### Exercise prompt
Copy out the lines below, starting at the line with "1460x812 pixels. How" and continuing through the final line of the entries, without the pictures.

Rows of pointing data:
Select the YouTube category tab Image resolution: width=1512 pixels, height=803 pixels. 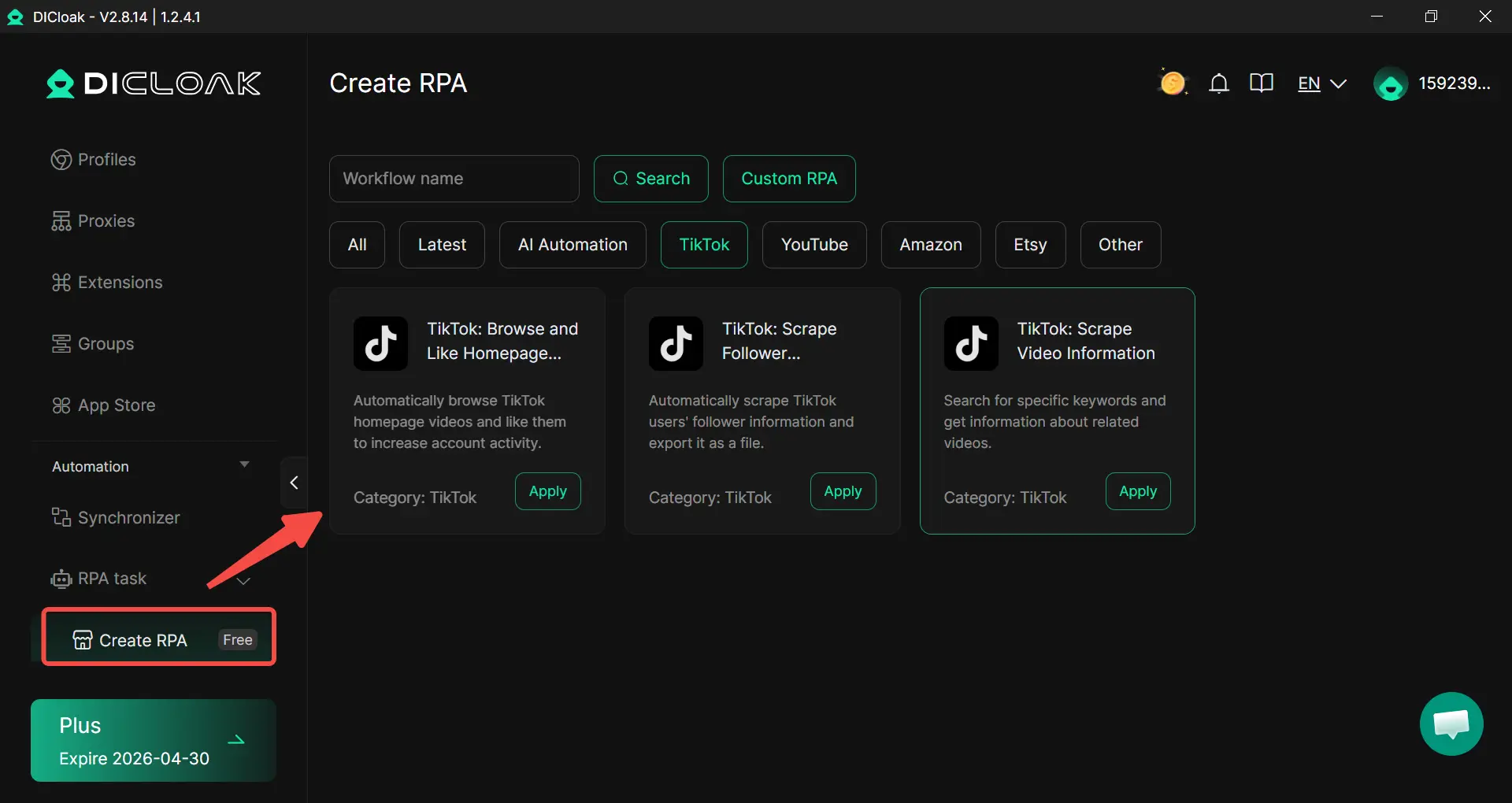pyautogui.click(x=813, y=245)
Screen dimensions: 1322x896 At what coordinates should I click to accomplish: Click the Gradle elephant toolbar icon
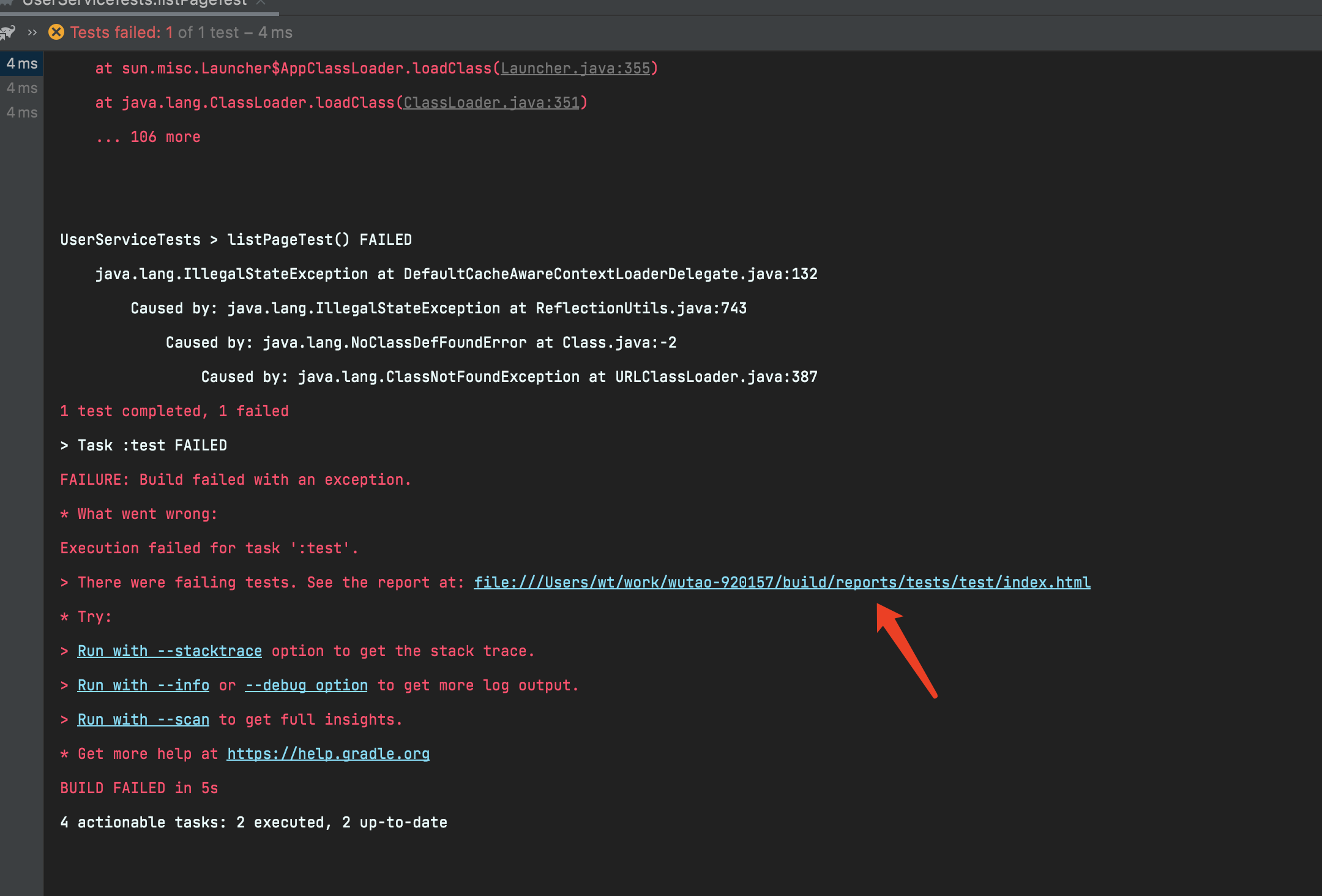(x=7, y=32)
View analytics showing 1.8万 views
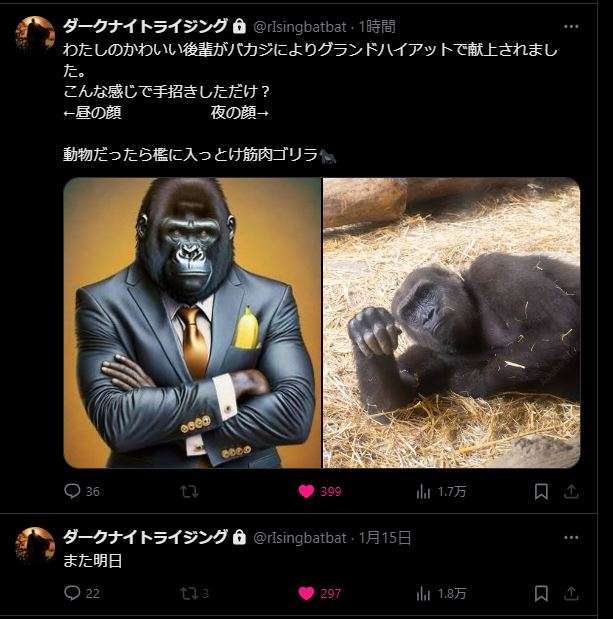 [423, 593]
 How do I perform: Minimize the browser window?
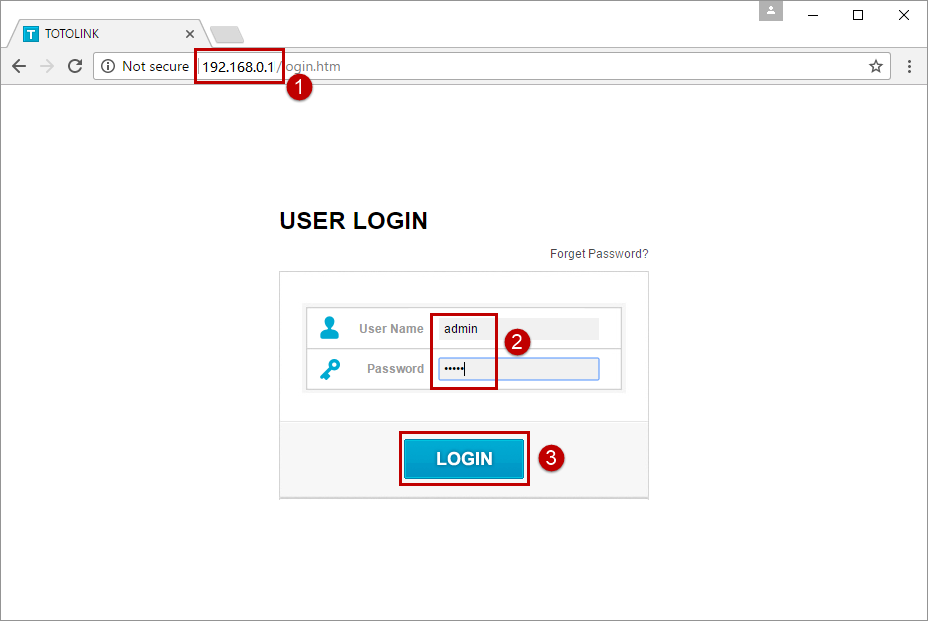[x=813, y=15]
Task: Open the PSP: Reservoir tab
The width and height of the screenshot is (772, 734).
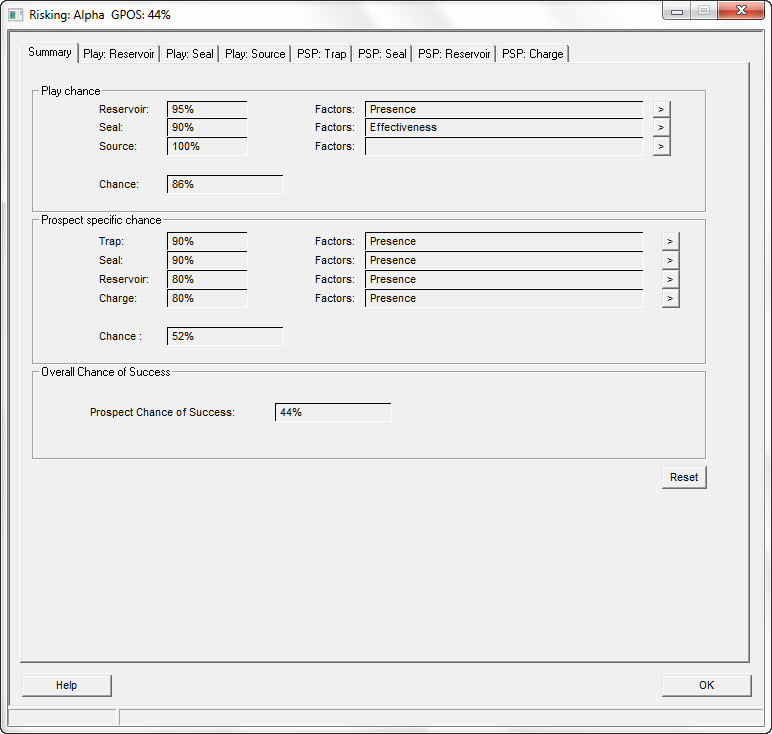Action: 454,54
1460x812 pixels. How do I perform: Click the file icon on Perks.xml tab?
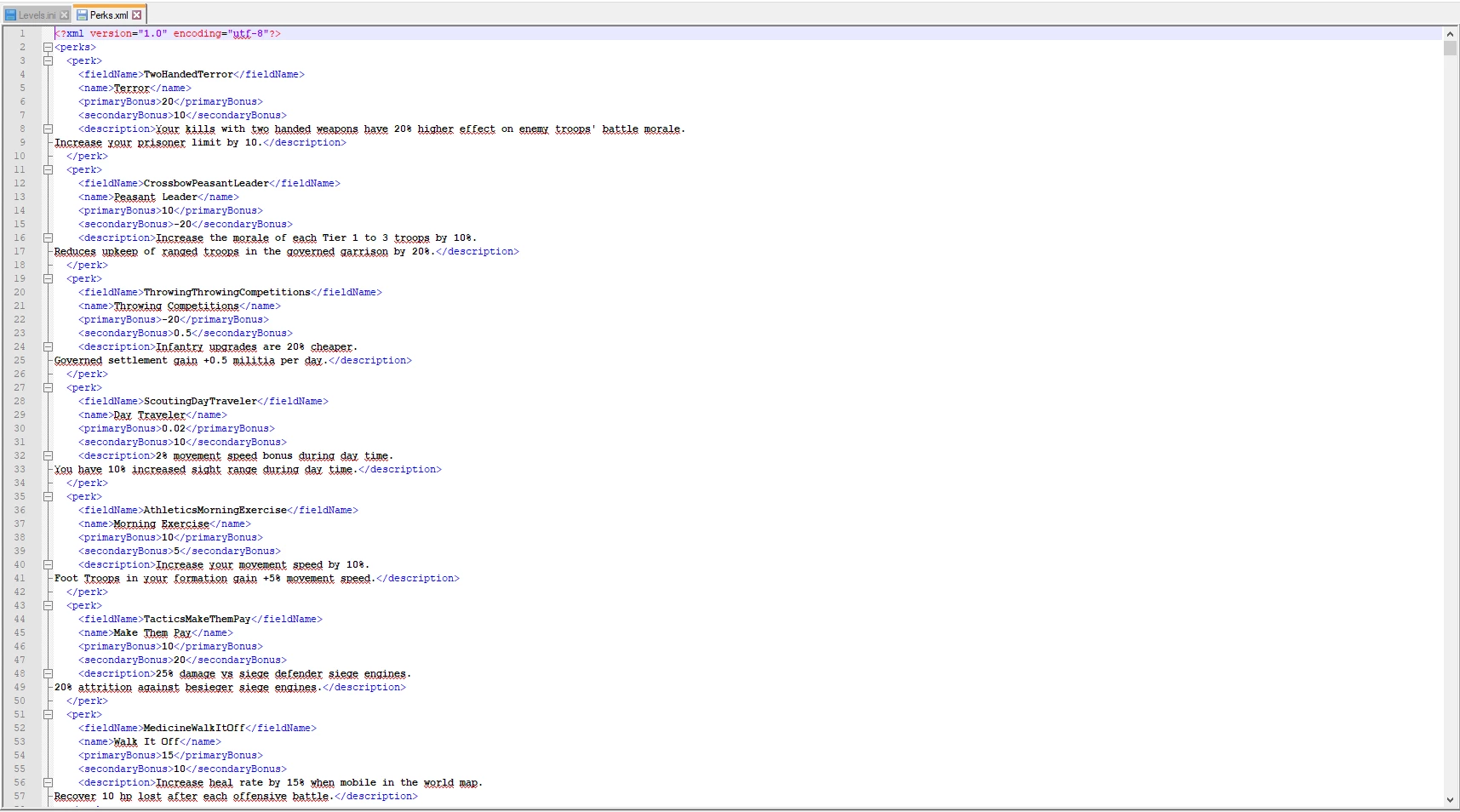(x=82, y=15)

### Expected answer
1460x812 pixels. How do I perform: Click the file icon on Perks.xml tab?
(x=82, y=15)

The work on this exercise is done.